Other firms that do similar business are IDX Systems Corp. (which was recently purchased by GE Healthcare), Emdeon Corp., and Misys Healthcare.

Athenahealth executives sum up the goal as smoothing out complex insurance billing problems that plague physicians and their staff every day, problems that trickle down to consumers in the form of incorrect bills and unfair collections efforts for covered services.

''There's 20 million reasons why they won't pay you," said Cynthia Childs, administrator for Heywood Medical Group, a 16-physician multispecialty doctors group affiliated with Heywood Hospital in Gardner that contracts with Athenahealth.

Heywood Medical's claims are now screened using Athenahealth's systems before they are submitted. Making sure that claims are filled out correctly and in the precise way each insurer wants, decreases chances of denial. The firm also keeps close track of arcane and ever-changing reimbursement rules imposed by insurers.

That is important if doctors want to combat practices like ''bundling," say Athenahealth executives. Some doctors who, like orthopedic and cardiac surgeons, perform complex procedures lose up to 5 percent of their annual income, because insurance companies bundle multiple claims relating to a single operation into one, less-expensive payment, say Athenahealth executives. Then the insurance companies ''zero pay" the associated claims.

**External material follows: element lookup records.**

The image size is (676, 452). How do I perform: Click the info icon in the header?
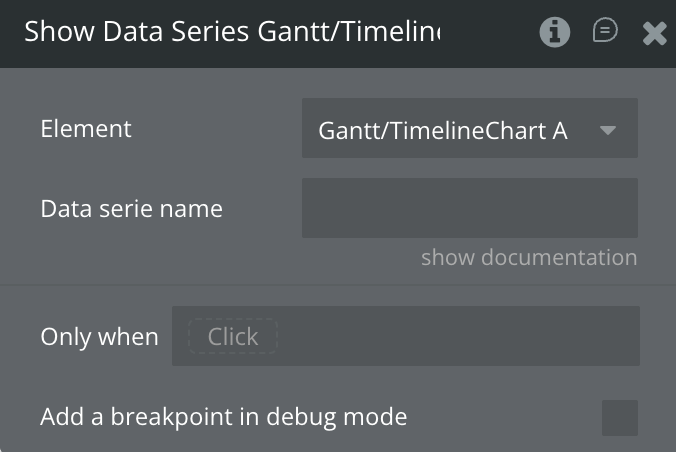click(x=555, y=33)
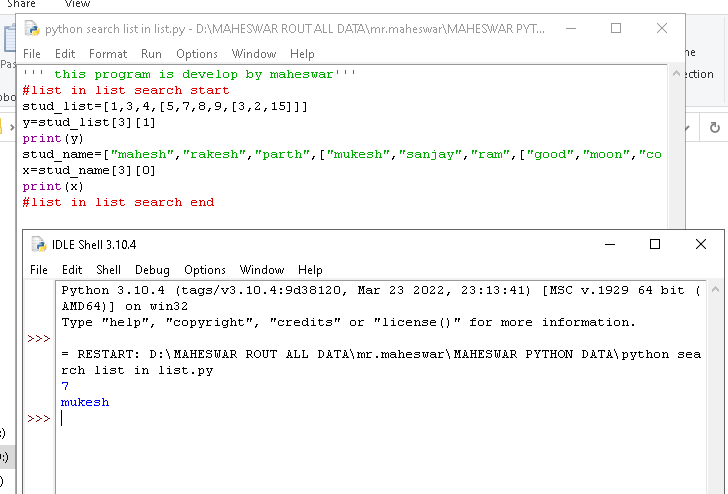Open the File menu in editor window
Screen dimensions: 728x494
(32, 54)
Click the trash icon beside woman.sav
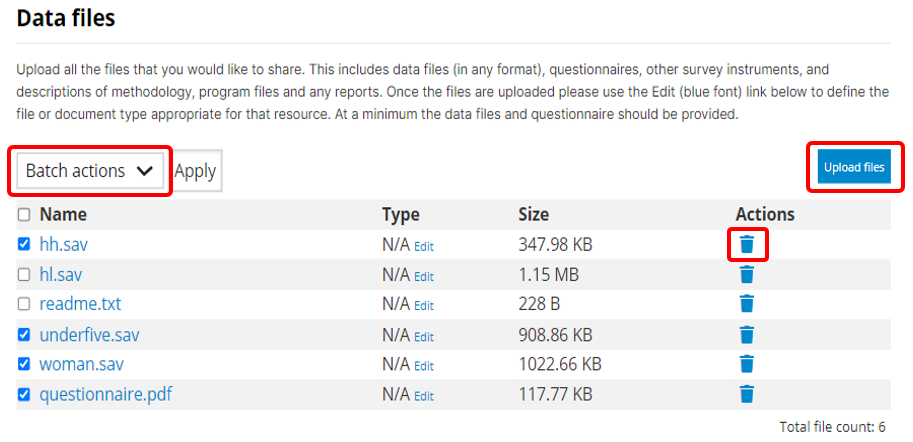Image resolution: width=913 pixels, height=442 pixels. pos(746,365)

Because the associated claims are ''paid" with a goose egg, doctors are not alerted to the fact that the associated claims have been effectively denied, Athenahealth executives said.

In some cases, the discounts may not comply with a physician's contract with the insurance company, and Athenahealth can appeal and win more money for the doctor, said Todd Park, chief development officer, who cofounded Athenahealth nine years ago with Bush.

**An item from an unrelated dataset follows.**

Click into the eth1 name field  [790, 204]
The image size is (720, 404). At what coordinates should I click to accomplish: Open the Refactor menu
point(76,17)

Because disagreements over bills are reduced, the systems cut down on bills unfairly sent to patients, Park added. ''As a patient, you don't get caught in a firefight between the physician and the insurance company."

Tracking claims, submitting forms multiple times, and trying to learn why claims have been rejected are tasks that consume enormous amounts of time and are a major cost and drag on the healthcare economy, said James L. Heffernan, chief financial officer for the Massachusetts General Physicians Organization, which has 1,700 physicians and is the largest group practice in New England.

He estimated that 9 to 13 percent of the group's operating expenses are related to insurance paperwork. That does not take into account the expense of handling claims multiple times at the insurance companies.

The Mass. General physicians group gets about 88 percent of its claims paid on the first try, which is good for the healthcare industry, but would be unacceptable in virtually any other industry, Heffernan said.

Instead of wasting time and money on a computerized claims arms race, he said, insurance companies and providers' offices should agree on a transparent reimbursement system.

''It will be fantastic if we can get people to think about how we can take this cost out," he said.